Add some documentation about shares

website/site/content/docs/api/intro.md

@@ -18,12 +18,13 @@ The "raw" `openapi.yml` specification file can be found
 
 The routes can be divided into protected, unprotected routes and admin
 routes. The unprotected, or open routes are at `/open/*` while the
-protected routes are at `/sec/*` and admin routes are at `/admin/*`.

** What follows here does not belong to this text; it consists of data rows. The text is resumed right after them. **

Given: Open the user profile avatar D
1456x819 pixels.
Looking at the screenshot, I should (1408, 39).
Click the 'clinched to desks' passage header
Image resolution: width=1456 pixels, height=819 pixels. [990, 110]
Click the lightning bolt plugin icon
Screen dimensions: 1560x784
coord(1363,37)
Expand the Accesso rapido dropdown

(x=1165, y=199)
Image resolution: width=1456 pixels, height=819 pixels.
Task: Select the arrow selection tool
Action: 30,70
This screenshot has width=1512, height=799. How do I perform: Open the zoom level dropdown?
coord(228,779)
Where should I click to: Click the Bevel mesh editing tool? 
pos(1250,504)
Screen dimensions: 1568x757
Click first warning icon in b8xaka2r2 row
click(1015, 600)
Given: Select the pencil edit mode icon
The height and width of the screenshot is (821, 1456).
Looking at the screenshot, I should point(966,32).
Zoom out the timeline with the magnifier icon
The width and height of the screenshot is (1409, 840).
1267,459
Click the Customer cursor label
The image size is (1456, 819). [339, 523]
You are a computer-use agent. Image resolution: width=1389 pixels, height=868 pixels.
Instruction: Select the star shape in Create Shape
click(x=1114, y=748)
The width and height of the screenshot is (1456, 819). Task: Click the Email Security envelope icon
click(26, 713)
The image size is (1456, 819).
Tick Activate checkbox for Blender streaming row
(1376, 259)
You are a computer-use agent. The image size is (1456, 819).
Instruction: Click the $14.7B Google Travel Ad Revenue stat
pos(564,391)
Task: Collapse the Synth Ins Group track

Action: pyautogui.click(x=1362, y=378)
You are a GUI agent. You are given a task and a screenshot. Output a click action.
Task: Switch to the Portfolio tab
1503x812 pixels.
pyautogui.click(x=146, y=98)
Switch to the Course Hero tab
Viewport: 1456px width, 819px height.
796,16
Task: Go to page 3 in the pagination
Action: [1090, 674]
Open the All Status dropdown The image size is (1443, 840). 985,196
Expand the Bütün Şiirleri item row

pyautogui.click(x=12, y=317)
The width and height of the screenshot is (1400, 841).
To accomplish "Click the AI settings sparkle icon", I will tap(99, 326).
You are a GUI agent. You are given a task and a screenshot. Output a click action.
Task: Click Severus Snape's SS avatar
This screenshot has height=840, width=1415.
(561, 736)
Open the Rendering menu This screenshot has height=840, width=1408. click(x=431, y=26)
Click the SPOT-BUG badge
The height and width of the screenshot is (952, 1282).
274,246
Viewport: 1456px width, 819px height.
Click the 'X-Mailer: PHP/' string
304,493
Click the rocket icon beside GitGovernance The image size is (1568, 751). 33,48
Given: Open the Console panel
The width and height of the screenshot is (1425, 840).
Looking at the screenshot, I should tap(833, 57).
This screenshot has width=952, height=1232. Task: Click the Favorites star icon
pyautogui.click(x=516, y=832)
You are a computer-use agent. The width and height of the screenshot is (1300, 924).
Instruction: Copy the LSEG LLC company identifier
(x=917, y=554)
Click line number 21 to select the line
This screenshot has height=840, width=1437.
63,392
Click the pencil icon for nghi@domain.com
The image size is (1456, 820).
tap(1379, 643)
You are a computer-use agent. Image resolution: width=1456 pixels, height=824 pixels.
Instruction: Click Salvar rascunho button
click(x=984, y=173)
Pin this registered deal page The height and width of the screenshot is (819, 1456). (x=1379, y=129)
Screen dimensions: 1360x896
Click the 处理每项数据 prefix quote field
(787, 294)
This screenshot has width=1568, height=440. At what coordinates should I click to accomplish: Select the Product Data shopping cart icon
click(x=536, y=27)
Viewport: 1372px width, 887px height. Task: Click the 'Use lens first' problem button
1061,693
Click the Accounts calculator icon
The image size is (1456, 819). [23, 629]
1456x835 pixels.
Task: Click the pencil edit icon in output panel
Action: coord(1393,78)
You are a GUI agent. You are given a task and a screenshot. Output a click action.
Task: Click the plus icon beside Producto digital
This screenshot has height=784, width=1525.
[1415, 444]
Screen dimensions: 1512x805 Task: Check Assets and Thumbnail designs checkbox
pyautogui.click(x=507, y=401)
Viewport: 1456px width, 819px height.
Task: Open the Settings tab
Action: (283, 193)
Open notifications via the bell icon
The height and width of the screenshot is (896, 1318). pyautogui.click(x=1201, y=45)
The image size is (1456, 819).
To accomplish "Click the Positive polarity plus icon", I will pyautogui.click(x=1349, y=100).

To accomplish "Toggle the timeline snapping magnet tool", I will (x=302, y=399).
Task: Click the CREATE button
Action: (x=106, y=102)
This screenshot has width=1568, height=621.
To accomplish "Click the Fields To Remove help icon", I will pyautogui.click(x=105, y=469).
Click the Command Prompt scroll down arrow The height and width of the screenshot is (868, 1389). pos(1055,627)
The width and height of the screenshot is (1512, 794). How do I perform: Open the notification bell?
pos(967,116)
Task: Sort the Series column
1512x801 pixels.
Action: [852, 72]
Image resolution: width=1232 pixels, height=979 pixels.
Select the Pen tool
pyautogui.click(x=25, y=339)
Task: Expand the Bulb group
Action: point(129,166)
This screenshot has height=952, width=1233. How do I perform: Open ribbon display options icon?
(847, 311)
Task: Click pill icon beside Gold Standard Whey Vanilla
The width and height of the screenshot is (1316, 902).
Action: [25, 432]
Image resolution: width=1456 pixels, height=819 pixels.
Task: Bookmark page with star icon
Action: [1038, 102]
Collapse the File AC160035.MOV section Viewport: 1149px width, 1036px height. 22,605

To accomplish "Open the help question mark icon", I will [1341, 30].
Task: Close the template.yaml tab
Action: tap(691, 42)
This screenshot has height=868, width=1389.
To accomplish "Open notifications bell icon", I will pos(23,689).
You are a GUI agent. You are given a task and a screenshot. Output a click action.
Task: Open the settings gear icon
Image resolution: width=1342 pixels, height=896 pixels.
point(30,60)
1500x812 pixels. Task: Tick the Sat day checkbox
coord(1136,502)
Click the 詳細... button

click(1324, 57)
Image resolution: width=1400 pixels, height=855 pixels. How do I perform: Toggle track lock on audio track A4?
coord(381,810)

-Open routes don't require authenticated access and can be used by any
-user. The protected routes require an authenticated user. The admin
-routes require a special http header with a value from the config
-file. They are disabled by default, you need to specify a secret in
-order to enable admin routes.
+protected routes are at `/sec/*` and `/share/*`, while admin routes
+are at `/admin/*`. Open routes don't require authenticated access and
+can be used by any user. The protected routes require either an
+authenticated user (for `/sec/*`) or a valid share id and possibly the
+password (for `/share/*`). The admin routes require a special http
+header with a value from the config file. They are disabled by
+default, you need to specify a secret in order to enable admin routes.
 
 ## Authentication
 
@@ -44,6 +45,16 @@ must be `docspell_auth` and a custom header must be named
 The admin route (see below) `/admin/user/resetPassword` can be used to
 reset a password of a user.
 
+To authenticate for a share, the `/open/share/verify` endpoint must be
+used. It expects the share id and possibly a password. If the share
+requires a password, but it was not specified in the request, the
+response indicates this. The request must then be replayed with the
+correct password to retrieve a token. This token can then be used to
+all `/share/*` endpoints to identify the share - analog to the
+protected `/sec/*` routes. It can be either specfied as a cookie or
+via the header `Docspell-Share-Auth`.
+
+
 ### OpenID Connect
 
 Docspell can be configured to be a relying party for OpenID Connect.